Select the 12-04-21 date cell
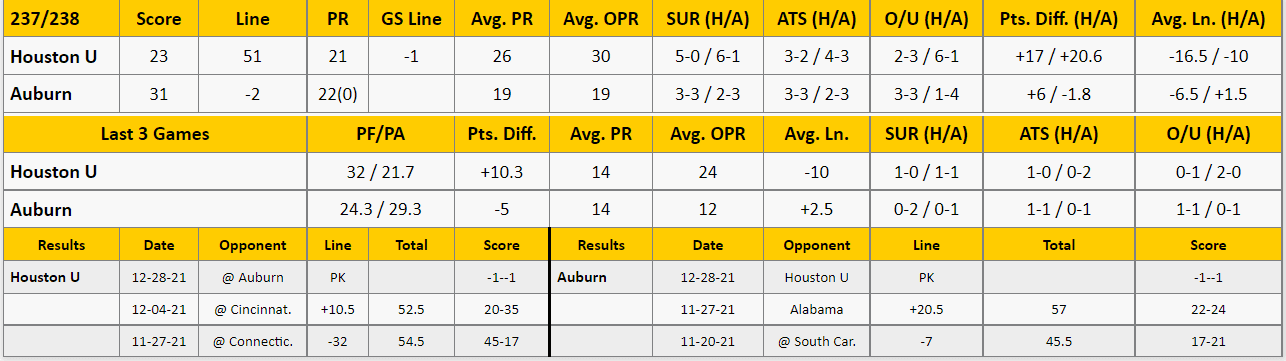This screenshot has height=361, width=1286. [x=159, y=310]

==============================

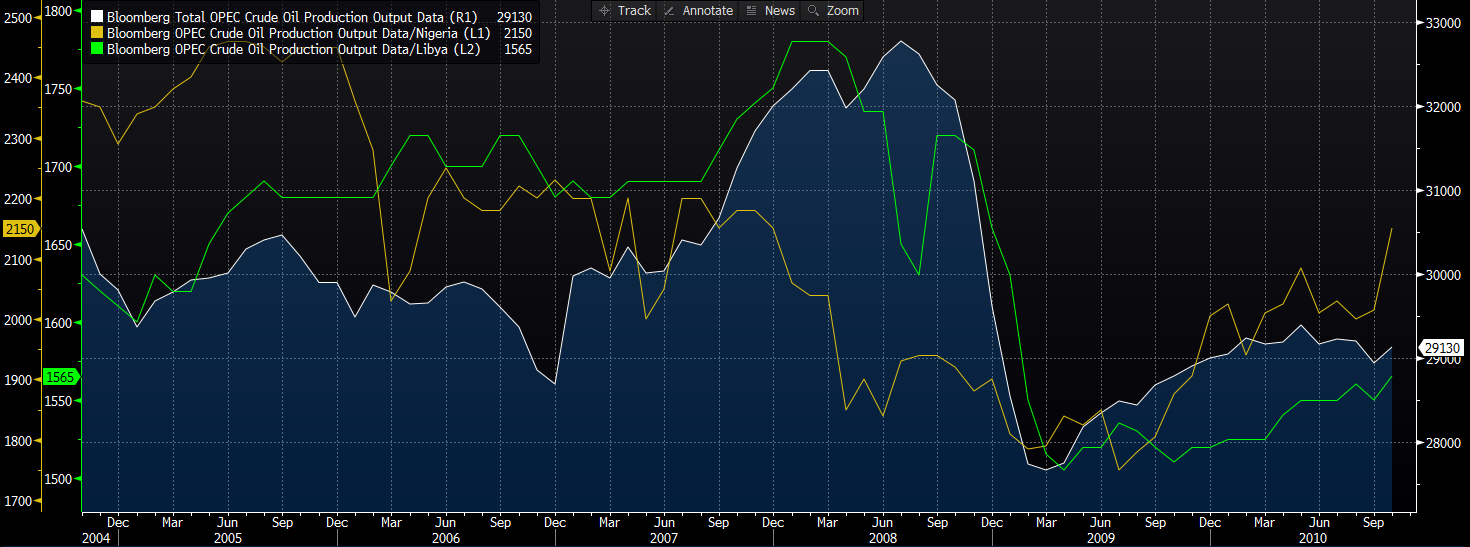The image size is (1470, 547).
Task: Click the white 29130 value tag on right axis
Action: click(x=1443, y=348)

==============================

▸ **WHAT THE EXERCISE ASKS**:
Reproduce everything from the line containing "The image size is (1470, 547)." down to the line containing "Action: click(x=1443, y=348)", substituting "gray" for "white" and leaving all else unchanged. Omit the pictures from your answer.

▸ **EXERCISE RESULT**:
The image size is (1470, 547).
Task: Click the gray 29130 value tag on right axis
Action: click(x=1443, y=348)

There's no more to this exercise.